WORK REQUEST: Begin at the line containing "You are a GUI agent. The screenshot is 302×2576." in the data below and go on through the line containing "Celebrity Support", repeating each line exactly; include both ends and no other line.
[INFORMATION]
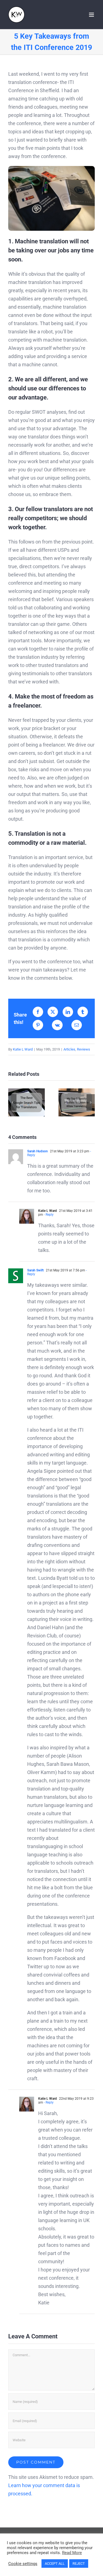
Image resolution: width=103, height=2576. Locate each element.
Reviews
[/INFORMATION]
[INFORMATION]
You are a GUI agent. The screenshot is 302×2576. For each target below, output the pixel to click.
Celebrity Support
[/INFORMATION]
[INFORMATION]
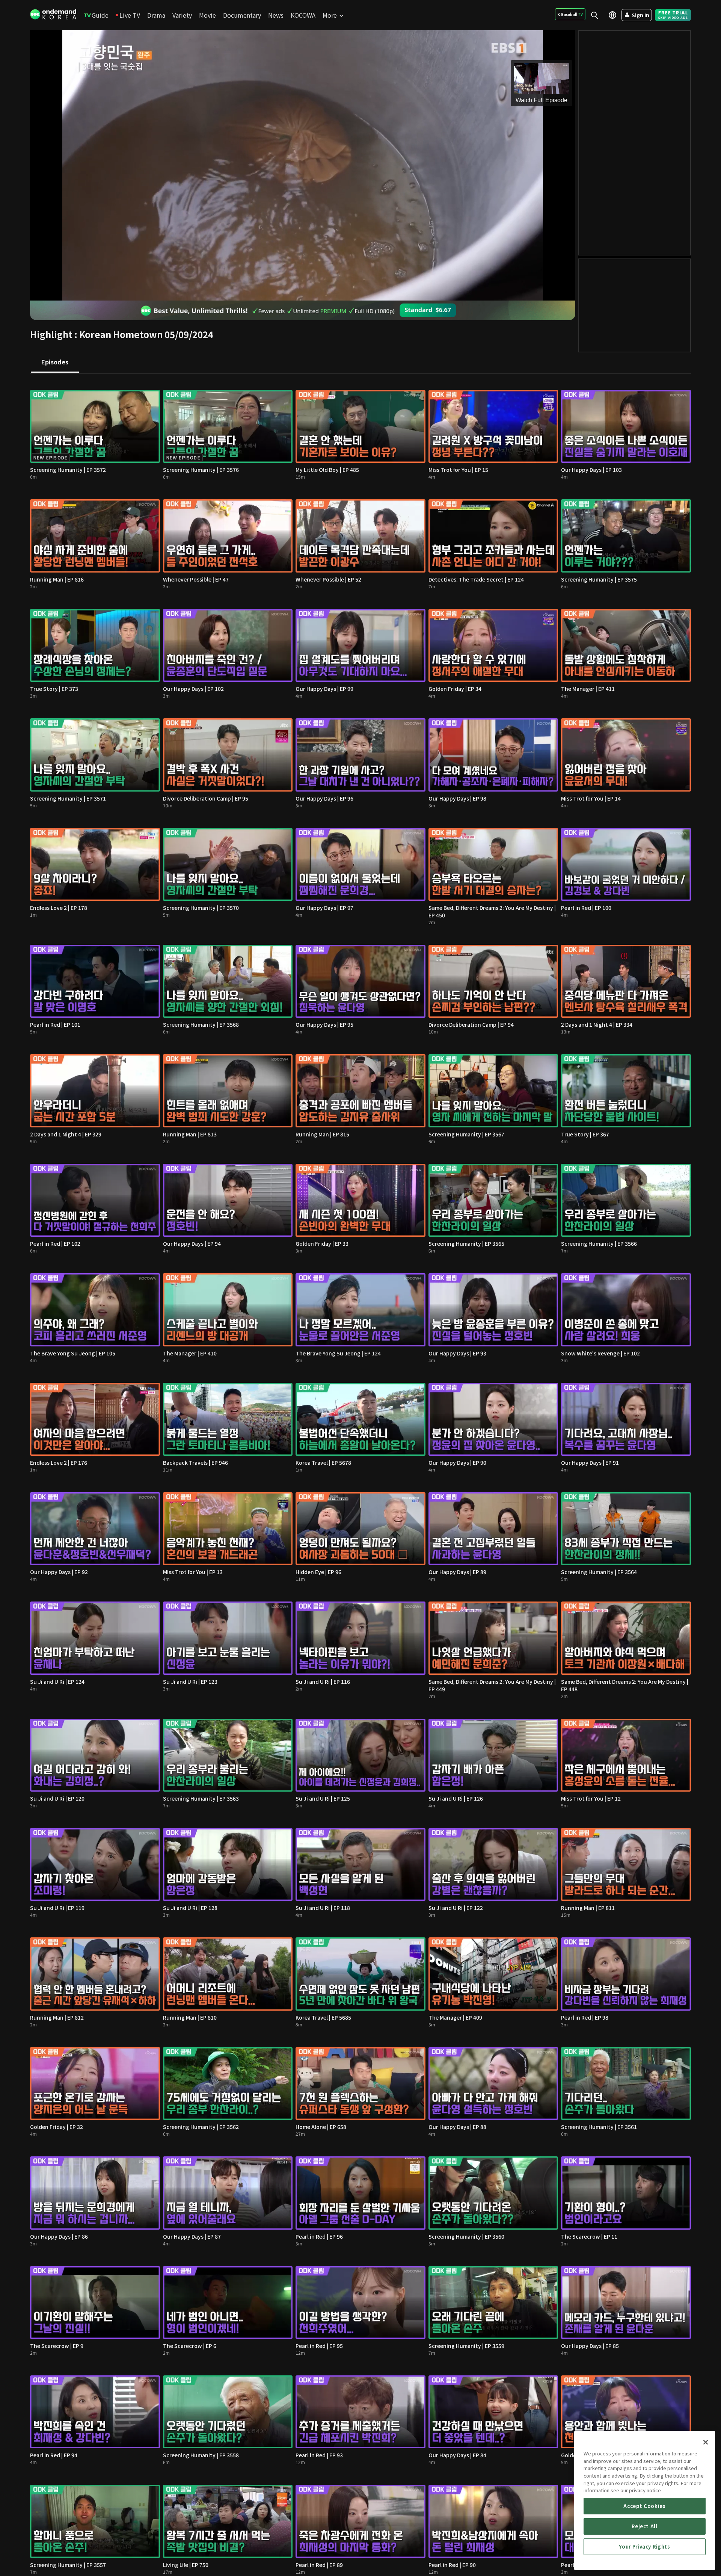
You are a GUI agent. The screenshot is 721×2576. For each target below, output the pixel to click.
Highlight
[/INFORMATION]
REPLY:
You are a GUI agent. The screenshot is 302×2576. For each target below, output the pixel to click.
Celebrity Support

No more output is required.